> Sua tarefa: Traduza para o inglês esta frase do texto sobre a reunião de 1970 na Polícia Federal: "Reunião na sede da Polícia Federal, então instalada provisoriamente na Rua Carlos de Carvalho."

> Texto para análise:
17 de setembro de 1970. Uma quinta-feira. Tempo em Curitiba – meteorológico e político – completamente nublado. Como previra o Jornal do Brasil, dois anos antes, quando da edição do AI-5, no dia 14 de dezembro, “temperatura sufocante, o ar está irrespirável”.
Reunião na sede da Polícia Federal, então instalada provisoriamente na Rua Carlos de Carvalho.
O encontro – um “convite” irrecusável, como era comum na época, partindo de onde partia – levou um pequeno grupo de jornalistas ao gabinete do general Alcindo Pereira Gonçalves. Nenhuma novidade. E resultou em um breve relatório, para uso interno das redações de jornal, TVs e emissoras de rádio. Nem todas, é verdade, mas as principais – que poderiam ultrapassar a linha da autocensura em pleno vigor. E vapor.
Documento para a história
O relatório, datilografado e com papel carbono, mantida a grafia da época e eventuais erros de português:
1) O general pediu a colaboração dos órgãos de imprensa “para o momento que estamos atravessando. Um ano político, com eleições à vista*. Citou alguns itens que devem ser observados na publicação diária de notícias. Por exemplo:
2) Não se publicar informações sobre órgãos estudantes cassados (sic) – UNE, UPE etc. Notícias de cunho político envolvendo nomes de pessoas cassadas e com direitos políticos suspensos, de acordo com vários atos do Poder Central.
3) Atos atentatórios ao patrimônio (terrorismo, bombas, assaltos a bancos etc) devem ser apenas assunto de registro pela imprensa.

[Registros extraídos de um conjunto de dados]
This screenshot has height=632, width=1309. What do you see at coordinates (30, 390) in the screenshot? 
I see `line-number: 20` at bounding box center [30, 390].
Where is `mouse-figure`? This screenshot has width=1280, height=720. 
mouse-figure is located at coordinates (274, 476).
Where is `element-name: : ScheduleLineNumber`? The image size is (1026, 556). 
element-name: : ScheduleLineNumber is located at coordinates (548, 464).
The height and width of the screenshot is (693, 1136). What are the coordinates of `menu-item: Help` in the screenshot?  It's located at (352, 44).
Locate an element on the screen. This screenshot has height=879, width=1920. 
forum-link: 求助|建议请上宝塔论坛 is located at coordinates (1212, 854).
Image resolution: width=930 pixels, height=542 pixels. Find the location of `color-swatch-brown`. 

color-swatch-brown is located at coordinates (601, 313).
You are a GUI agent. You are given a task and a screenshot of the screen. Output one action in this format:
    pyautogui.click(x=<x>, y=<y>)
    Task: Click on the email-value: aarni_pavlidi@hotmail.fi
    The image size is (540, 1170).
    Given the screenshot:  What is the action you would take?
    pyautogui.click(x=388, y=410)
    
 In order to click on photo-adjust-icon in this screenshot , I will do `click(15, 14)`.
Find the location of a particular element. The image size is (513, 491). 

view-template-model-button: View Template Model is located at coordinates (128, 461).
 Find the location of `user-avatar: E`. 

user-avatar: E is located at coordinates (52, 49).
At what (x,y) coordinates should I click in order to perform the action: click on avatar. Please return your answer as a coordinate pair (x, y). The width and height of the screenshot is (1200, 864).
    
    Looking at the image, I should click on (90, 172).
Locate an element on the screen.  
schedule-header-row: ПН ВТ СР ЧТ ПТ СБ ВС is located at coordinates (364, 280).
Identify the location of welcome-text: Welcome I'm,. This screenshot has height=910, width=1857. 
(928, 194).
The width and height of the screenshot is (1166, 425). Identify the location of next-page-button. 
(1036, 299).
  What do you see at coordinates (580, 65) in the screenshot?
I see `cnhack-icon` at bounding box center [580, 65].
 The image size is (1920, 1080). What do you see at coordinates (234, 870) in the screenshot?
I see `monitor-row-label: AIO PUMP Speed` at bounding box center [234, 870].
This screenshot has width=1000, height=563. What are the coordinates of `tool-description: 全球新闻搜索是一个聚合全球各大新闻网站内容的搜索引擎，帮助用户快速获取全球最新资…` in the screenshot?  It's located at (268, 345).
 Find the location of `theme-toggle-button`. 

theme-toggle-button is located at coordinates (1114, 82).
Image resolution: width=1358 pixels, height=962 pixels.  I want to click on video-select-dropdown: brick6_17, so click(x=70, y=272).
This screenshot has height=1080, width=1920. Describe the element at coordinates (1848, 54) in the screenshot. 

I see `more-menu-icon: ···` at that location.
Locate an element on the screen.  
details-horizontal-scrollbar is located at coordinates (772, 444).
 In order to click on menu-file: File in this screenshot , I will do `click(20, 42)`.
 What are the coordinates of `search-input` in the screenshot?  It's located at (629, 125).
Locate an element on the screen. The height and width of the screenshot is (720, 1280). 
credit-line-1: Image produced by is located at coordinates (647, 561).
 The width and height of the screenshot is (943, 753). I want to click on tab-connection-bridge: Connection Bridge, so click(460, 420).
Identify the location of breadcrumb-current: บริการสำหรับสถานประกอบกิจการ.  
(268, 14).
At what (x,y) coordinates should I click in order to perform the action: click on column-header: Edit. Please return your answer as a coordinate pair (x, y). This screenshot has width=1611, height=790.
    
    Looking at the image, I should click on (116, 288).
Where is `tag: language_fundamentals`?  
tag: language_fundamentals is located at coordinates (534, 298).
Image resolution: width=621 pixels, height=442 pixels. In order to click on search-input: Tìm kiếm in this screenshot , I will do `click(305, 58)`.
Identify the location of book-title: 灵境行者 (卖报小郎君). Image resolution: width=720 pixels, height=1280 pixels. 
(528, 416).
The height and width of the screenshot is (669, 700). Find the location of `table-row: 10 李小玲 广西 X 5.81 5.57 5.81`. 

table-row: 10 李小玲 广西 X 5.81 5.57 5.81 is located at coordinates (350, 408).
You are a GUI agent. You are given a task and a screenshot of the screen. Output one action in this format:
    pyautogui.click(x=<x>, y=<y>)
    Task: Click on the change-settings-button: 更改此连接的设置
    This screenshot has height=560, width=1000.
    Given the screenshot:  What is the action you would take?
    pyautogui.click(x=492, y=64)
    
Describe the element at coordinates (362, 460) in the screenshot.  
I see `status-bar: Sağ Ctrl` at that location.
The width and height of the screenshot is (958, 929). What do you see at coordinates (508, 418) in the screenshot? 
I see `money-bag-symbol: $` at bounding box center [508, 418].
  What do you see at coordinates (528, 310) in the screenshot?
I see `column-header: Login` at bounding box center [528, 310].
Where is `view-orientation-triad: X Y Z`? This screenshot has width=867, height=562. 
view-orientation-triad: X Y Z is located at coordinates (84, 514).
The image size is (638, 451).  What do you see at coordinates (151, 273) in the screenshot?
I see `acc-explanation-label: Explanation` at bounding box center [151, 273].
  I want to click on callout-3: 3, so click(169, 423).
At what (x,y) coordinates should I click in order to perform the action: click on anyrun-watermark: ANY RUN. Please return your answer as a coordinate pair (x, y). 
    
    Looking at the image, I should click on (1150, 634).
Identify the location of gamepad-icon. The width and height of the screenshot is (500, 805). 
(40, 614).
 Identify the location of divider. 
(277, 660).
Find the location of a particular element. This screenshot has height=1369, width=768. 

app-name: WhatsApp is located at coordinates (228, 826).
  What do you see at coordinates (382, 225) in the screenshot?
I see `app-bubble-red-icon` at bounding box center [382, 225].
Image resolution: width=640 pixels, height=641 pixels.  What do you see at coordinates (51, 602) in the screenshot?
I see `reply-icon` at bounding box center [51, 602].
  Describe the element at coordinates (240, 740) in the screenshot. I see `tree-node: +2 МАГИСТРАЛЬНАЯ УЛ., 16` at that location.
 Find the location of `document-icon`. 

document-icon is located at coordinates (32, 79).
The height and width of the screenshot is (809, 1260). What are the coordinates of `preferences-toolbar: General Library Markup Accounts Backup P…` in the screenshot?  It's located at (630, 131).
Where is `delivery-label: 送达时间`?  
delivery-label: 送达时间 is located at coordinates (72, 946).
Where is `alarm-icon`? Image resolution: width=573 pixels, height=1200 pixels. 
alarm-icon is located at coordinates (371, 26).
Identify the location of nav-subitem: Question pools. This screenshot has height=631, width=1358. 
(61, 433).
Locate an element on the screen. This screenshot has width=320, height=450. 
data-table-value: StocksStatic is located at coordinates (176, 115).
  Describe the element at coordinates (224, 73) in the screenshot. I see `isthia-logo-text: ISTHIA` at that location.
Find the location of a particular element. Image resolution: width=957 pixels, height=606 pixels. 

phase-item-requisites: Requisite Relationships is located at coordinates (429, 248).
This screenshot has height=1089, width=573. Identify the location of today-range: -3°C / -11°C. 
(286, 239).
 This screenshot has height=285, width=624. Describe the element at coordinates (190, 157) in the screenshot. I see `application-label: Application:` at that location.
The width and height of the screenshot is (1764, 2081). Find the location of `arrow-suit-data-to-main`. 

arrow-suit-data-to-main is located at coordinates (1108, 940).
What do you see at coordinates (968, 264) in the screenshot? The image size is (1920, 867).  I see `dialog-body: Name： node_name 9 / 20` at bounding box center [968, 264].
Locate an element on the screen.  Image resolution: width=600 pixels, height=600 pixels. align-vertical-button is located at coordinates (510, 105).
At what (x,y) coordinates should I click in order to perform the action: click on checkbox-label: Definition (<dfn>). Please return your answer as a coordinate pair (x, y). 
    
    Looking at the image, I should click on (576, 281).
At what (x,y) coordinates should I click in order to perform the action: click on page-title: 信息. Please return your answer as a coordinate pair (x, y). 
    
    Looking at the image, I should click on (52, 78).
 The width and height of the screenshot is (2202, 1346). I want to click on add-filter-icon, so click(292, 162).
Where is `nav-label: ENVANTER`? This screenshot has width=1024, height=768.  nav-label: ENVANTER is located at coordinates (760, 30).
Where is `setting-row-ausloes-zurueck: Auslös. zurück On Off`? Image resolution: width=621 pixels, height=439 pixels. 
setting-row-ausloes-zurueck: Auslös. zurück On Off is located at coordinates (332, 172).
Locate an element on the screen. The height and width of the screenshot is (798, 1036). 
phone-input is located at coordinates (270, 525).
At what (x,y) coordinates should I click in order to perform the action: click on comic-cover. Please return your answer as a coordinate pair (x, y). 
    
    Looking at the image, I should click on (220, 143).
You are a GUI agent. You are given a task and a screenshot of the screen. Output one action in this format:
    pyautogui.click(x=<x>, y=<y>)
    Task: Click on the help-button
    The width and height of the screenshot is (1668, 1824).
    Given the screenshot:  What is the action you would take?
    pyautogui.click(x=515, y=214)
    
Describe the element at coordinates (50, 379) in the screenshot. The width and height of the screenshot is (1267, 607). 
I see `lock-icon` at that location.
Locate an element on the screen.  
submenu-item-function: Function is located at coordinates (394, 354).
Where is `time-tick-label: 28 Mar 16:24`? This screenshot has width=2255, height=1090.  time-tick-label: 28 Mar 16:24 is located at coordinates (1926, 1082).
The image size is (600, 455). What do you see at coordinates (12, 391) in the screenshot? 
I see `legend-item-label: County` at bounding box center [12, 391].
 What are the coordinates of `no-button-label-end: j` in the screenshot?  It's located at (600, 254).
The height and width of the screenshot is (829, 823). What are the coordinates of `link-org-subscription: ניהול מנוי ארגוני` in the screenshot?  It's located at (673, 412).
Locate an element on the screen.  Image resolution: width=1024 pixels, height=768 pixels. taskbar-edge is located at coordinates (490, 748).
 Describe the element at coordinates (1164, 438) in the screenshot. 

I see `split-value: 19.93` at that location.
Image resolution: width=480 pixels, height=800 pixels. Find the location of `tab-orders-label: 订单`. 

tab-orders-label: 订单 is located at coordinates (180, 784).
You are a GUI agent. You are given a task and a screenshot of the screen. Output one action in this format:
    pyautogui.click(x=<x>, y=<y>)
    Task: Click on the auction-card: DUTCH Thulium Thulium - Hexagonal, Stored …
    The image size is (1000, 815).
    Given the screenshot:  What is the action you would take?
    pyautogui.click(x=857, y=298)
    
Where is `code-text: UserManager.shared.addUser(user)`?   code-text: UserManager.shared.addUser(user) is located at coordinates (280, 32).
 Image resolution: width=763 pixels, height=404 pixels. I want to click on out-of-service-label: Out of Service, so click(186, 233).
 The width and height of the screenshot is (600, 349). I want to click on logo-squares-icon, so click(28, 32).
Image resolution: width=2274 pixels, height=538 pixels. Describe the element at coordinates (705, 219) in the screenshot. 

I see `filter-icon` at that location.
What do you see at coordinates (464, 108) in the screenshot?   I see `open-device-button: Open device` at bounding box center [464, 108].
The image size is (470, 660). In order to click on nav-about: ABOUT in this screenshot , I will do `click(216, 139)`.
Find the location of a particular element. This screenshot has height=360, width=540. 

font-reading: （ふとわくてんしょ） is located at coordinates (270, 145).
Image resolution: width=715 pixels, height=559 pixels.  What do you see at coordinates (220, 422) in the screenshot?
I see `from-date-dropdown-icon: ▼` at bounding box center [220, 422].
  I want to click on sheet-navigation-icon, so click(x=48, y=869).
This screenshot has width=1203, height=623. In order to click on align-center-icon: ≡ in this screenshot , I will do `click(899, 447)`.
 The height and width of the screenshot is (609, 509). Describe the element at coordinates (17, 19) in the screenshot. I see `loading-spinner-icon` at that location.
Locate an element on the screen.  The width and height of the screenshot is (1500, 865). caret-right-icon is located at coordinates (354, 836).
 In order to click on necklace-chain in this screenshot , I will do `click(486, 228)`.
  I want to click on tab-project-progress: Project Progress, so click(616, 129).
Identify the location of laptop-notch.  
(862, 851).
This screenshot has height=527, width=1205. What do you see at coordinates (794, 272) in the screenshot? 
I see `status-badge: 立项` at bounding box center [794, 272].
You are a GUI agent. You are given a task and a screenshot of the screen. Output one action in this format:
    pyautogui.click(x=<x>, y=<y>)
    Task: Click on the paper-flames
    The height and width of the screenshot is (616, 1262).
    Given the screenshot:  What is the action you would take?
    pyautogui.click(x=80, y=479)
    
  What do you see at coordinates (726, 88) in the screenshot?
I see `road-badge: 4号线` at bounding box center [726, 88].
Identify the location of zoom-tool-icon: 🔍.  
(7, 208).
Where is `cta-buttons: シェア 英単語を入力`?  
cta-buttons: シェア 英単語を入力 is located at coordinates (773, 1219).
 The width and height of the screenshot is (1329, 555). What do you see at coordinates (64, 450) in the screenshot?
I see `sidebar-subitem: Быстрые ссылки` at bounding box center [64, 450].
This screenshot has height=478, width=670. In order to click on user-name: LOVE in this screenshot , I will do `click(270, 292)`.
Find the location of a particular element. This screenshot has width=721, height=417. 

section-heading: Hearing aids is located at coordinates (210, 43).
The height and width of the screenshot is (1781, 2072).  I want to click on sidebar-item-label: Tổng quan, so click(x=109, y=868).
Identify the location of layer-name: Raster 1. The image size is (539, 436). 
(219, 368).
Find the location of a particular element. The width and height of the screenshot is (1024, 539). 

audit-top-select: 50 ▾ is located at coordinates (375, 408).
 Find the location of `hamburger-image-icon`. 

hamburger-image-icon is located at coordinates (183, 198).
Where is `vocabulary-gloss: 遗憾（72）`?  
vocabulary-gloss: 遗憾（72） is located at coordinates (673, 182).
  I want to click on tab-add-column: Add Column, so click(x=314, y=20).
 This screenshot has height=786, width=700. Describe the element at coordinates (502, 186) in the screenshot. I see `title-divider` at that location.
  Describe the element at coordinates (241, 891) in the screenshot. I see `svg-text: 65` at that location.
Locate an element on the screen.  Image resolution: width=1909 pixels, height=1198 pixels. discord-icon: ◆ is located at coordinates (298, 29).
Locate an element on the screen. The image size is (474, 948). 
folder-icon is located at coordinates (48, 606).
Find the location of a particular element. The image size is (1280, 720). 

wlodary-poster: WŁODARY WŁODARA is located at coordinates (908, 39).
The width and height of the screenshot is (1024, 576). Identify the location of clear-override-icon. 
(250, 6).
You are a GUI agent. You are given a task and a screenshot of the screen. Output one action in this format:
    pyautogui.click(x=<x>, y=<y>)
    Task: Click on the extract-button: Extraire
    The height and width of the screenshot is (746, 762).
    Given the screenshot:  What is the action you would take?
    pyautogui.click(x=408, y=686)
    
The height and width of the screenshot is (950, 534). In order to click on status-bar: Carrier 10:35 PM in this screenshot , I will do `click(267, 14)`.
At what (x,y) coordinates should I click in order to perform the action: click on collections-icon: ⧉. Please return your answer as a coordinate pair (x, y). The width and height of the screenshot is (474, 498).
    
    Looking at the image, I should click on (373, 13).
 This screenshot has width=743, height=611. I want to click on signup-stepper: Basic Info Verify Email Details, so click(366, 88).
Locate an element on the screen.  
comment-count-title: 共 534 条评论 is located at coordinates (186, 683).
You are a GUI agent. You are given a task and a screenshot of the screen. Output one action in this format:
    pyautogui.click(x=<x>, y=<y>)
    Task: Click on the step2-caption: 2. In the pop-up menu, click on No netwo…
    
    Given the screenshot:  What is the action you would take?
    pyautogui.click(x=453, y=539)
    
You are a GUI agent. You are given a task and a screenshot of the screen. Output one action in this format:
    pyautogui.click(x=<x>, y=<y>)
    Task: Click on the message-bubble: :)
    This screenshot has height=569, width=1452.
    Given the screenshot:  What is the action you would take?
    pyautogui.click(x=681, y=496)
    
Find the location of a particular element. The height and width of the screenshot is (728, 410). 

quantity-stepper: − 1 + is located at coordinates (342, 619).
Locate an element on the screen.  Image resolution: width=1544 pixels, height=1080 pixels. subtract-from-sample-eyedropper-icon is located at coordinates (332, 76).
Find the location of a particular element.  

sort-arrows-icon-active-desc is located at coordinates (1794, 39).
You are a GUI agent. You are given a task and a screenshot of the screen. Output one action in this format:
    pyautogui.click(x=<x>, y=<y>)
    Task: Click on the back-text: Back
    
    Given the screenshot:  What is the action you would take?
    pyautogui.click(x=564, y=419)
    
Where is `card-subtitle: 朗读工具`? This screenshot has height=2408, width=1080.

> Resultado do exercício: Meeting at the headquarters of the Federal Police, then temporarily housed on Rua Carlos de Carvalho.